Fix the bug where the optimizer doesn't actually use multi_tensor_applier under float16. #846

Closed Gstdioh closed 1 month ago

Gstdioh commented 1 month ago

Fix the bug where the optimizer doesn't actually use multi_tensor_applier under float16, because overflow_buf is always False.

Specifically, overflow_buf = self._dummy_overflow_buf, and self._dummy_overflow_buf is initialized as torch.tensor([0], dtype=torch.int, device='cuda') under float16.

However, bool(torch.tensor([0], dtype=torch.int, device='cuda')) is False, meaning overflow_buf is always False.
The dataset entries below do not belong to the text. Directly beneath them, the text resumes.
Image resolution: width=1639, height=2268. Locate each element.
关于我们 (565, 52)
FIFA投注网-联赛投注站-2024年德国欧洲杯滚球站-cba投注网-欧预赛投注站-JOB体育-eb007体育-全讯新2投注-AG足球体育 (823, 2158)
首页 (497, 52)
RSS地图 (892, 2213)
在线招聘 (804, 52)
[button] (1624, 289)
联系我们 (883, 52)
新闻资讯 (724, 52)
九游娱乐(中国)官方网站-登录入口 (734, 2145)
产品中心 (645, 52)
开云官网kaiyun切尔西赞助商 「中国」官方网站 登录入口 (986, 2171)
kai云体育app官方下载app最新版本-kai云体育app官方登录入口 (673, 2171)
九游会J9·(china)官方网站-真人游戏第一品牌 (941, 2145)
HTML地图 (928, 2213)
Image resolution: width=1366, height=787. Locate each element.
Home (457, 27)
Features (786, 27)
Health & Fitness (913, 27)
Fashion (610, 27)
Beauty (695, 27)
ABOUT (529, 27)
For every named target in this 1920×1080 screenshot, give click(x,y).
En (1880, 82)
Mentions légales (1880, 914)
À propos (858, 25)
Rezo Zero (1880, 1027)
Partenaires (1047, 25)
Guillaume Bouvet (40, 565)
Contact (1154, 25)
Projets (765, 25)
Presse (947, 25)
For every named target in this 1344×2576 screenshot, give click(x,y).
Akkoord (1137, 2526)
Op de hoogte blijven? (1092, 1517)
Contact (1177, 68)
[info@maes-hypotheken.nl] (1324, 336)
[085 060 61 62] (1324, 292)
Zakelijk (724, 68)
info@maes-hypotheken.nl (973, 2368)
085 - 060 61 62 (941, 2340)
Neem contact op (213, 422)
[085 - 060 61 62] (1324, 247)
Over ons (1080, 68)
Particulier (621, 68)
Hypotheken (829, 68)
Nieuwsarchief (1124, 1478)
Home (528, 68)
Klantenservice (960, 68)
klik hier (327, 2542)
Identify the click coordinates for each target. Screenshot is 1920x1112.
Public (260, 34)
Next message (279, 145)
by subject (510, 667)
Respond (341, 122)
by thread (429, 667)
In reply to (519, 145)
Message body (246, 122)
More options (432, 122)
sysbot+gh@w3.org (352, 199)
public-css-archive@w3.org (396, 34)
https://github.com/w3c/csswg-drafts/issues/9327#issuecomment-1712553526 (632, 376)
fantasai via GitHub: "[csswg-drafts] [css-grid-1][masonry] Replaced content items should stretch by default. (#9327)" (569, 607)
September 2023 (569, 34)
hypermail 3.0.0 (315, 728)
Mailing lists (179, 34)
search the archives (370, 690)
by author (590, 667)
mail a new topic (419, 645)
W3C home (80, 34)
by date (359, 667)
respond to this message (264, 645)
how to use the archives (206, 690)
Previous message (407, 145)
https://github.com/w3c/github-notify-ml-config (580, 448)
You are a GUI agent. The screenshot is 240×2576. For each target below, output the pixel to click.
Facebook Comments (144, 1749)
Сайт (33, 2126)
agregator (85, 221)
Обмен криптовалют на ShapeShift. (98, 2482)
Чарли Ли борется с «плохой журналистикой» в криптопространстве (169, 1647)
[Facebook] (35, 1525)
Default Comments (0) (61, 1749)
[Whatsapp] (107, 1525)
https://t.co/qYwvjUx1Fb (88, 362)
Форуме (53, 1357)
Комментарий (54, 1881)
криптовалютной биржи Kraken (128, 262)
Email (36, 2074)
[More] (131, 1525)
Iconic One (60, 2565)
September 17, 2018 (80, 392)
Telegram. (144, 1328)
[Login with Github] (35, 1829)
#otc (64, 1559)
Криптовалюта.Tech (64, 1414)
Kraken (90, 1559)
The original code is similar to the following:

if self.config.bf16:
    self._dummy_overflow_buf = None
else:
    self._dummy_overflow_buf = torch.tensor([0], dtype=torch.int, device='cuda')

...

_multi_tensor_copy_this_to_that(
    this=main_data, that=model_data, overflow_buf=self._dummy_overflow_buf
)

...

def _multi_tensor_copy_this_to_that(
    this: List[torch.Tensor], that: List[torch.Tensor], overflow_buf: Optional[torch.Tensor] = None
):
    """
    Use multi-tensor-applier to copy values from one list to another.
    We don't have a bfloat16 implementation so for now if the overflow_buf
    is not provided, we default back to simple loop copy to be compatible
    with bfloat16.
    """
    if overflow_buf:
        overflow_buf.fill_(0)
        # Scaling with factor `1.0` is equivalent to copy.
        multi_tensor_applier(amp_C.multi_tensor_scale, overflow_buf, [this, that], 1.0)
    else:
        for this_, that_ in zip(this, that):
            that_.copy_(this_)

Therefore, the optimizer doesn't actually use multi_tensor_applier under float16. Here, it can be changed to directly determine whether overflow_buf is None.